United States Holocaust Memorial Museum

aus Wikipedia, der freien Enzyklopädie
(Weitergeleitet von Holocaust Memorial Museum)
Wechseln zu: Navigation, Suche
United States Holocaust Memorial Museum
Logo des Museums

Das United States Holocaust Memorial Museum (abgekürzt USHMM) ist ein bundesstaatliches Museum in Washington, D.C. Es ist eins von 22 Holocaustmuseen in den USA. Es dient als nationale Gedenkstätte für die Opfer des Holocaust, zu dessen Dokumentation und Interpretation. Es befindet sich am Raoul Wallenberg Platz auf der National Mall zwischen Washington Monument und Jefferson Memorial.

Entstehung[Bearbeiten]

Das Museum beruht auf einer von Jimmy Carter 1978 einberufenen Kommission (President’s Commission on the Holocaust, später: U.S. Holocaust Memorial Commission), deren erster Vorsitzender Elie Wiesel war. Die Vorlage wurde 1980 vom US-Kongress einstimmig, zusammen mit den Days of Remembrance, beschlossen (Public Law 96-388). Auf dieser Entschließung beruht auch die Förderung aus öffentlichen Mitteln.

Konzeptstreit[Bearbeiten]

Mit Jimmy Carters Initiative für das Museum 1978 begann ein Streit um dessen Konzept. Auslöser war sein Auftrag, eine nationale Gedenkstätte für „die sechs Millionen, die in dem Holocaust ermordet wurden“, zu entwerfen: Damit begrenzte er den Begriff auf die Judenvernichtung. Daraufhin beanspruchten Vertreter verschiedener nichtjüdischer NS-Opfergruppen einen analogen Opferstatus und Aufnahme in das Museumskonzept. Carter erweiterte die Holocaustdefinition 1979 darum auf „elf Millionen unschuldige Opfer, von denen sechs Millionen Juden waren“. Dagegen betonte Elie Wiesel, der damals der Gründungskommission vorstand, das vom NS-Staat angestrebte Ziel der Ausrottung aller Juden als analogielose Besonderheit. Er fasste es später mit dem oft zitierten Satz zusammen: „Nicht alle Opfer waren Juden, aber alle Juden waren Opfer.“[1] Die von Carter berufene, mehrheitlich von Vertretern jüdischer NS-Opfer besetzte Gründungskommission definierte „Holocaust“ in ihrem Museumsentwurf als „systematische, bürokratische Vernichtung von sechs Millionen Juden durch die Nazis und ihre Kollaborateure als zentralen Staatsakt während des Zweiten Weltkriegs“. Darum verlangte sie einen Vorrang für das Gedenken dieses Ereignisses, aber keinen Ausschluss anderer Opfergruppen. Die US-Regierung lehnte diesen Vorrang ab und vermied eine klare Begriffsdefinition, gebrauchte den Holocaustbegriff offiziell aber weiterhin als Synonym für die NS-Judenvernichtung.[2]
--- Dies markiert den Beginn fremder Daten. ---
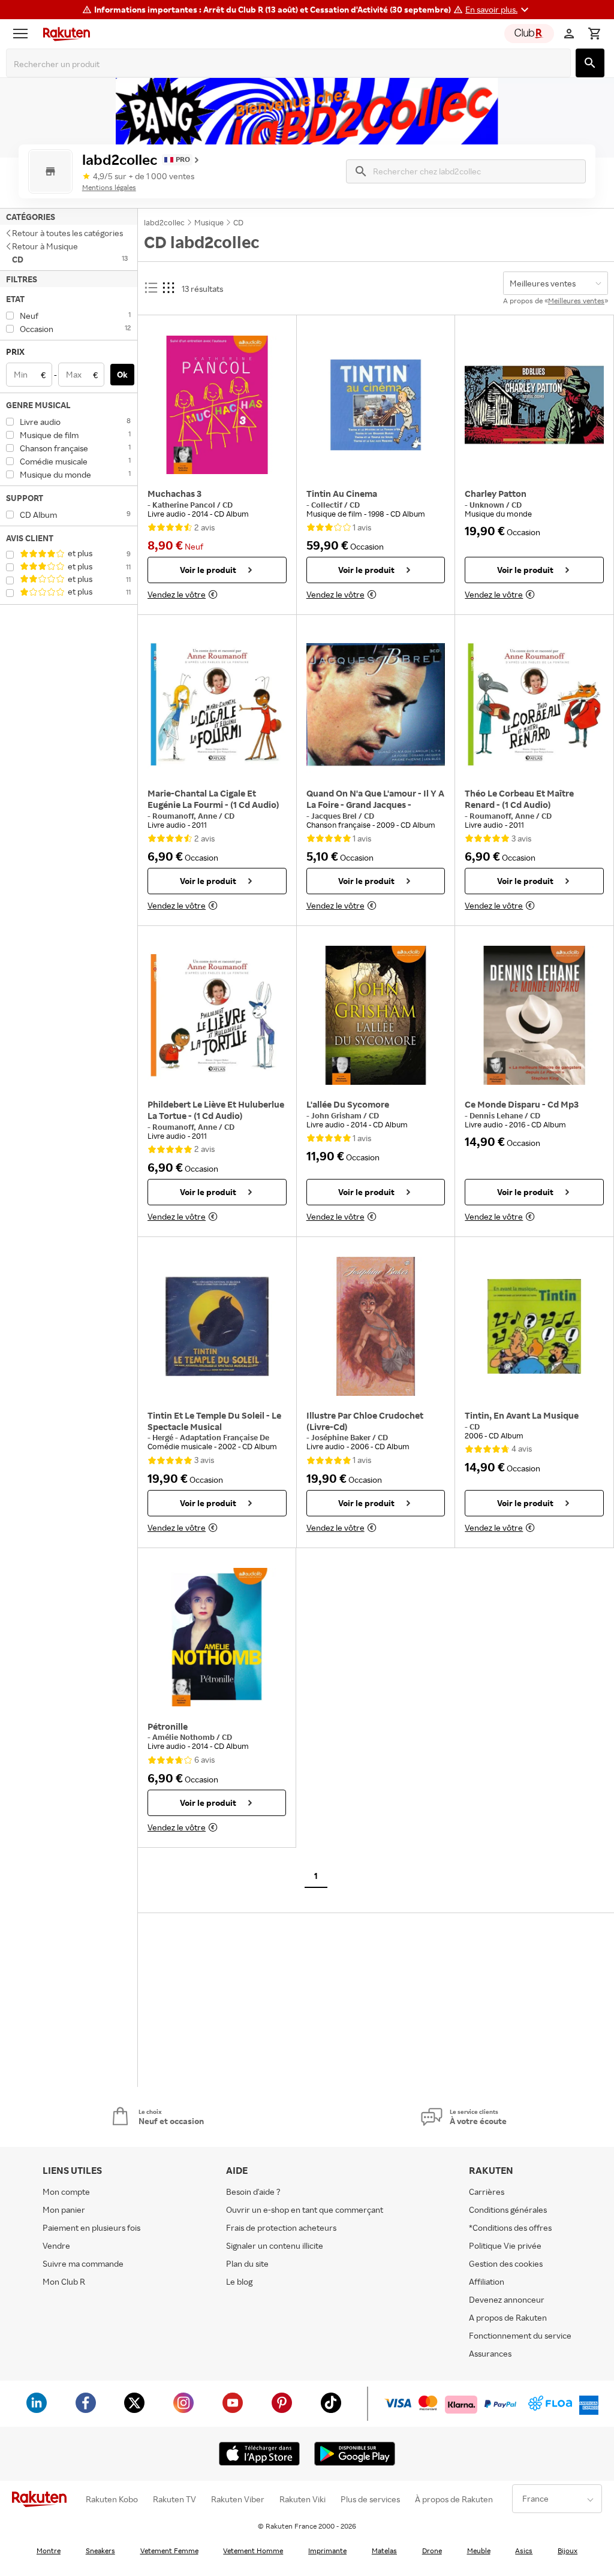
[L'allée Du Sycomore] (376, 1015)
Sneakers (100, 2550)
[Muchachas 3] (217, 404)
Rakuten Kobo (112, 2499)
Gebäudeentwurf[Bearbeiten]

1983 präsentierte George H. W. Bush der Kommission den ersten Gebäudeentwurf. Die Verhandlungen über die architektonische Gestaltung und die Inhalte (schwarze US-Amerikaner sowie Indianer und Revisionisten sahen ihre Interessen nicht berücksichtigt) führten dazu, dass es erst 14 Jahre später, im April 1993, als "public-private enterprise" eröffnet wurde. Das Gebäude wurde vom Architekten James Freed mit 200 Mio. $ aus Privatspenden auf öffentlichem Boden errichtet. Zu diesem Zweck wurde der Kommission der historische Auditor's Building Complex 1987 von der General Services Administration übertragen. Bedenken von Bürgern und innerhalb der Kommission verhinderten den ursprünglich geplanten, kompletten Abbruch.

Ausstellungen[Bearbeiten]

Die Ausstellungsräume beinhalten 26.000 authentische Artefakte sowie zahlreiche Ausstellungen und Veröffentlichungen mit Bezug zum Holocaust. Gebäudezentrum ist eine hexagonale Halle des früheren Gebäudes (heute "Hall of Remembrance"). Den Startpunkt des Rundgangs bilden in der "Hall of Flags" die Fahnen verschiedener US-Divisionen, die am Sieg beteiligt waren. Das Museum sammelt und bewahrt Beweisstücke, verbreitet Lernmaterialien und produziert Radio- und Fernsehprogramme. Es finden jährliche Gedenkfeiern statt.

Das Deutsche Hygiene-Museum in Dresden zeigte eine Ausstellung des Holocaust Memorial Museums: Tödliche Medizin: Rassenwahn im Nationalsozialismus vom 12. Oktober 2006 bis 24. Juni 2007.

Verwaltung[Bearbeiten]

Das Museum wird von einem 55-köpfigen United States Holocaust Memorial Council geleitet, der um 10 Kongressabgeordnete und drei ex officio Vertreter jeweils des Bildungs-, Innen- und Außenministeriums ergänzt wird. Präsident des Rates ist Fred S. Zeidman. 2006 berief George W. Bush den konservativen Kolumnisten Dennis Prager ins Konzil.[3]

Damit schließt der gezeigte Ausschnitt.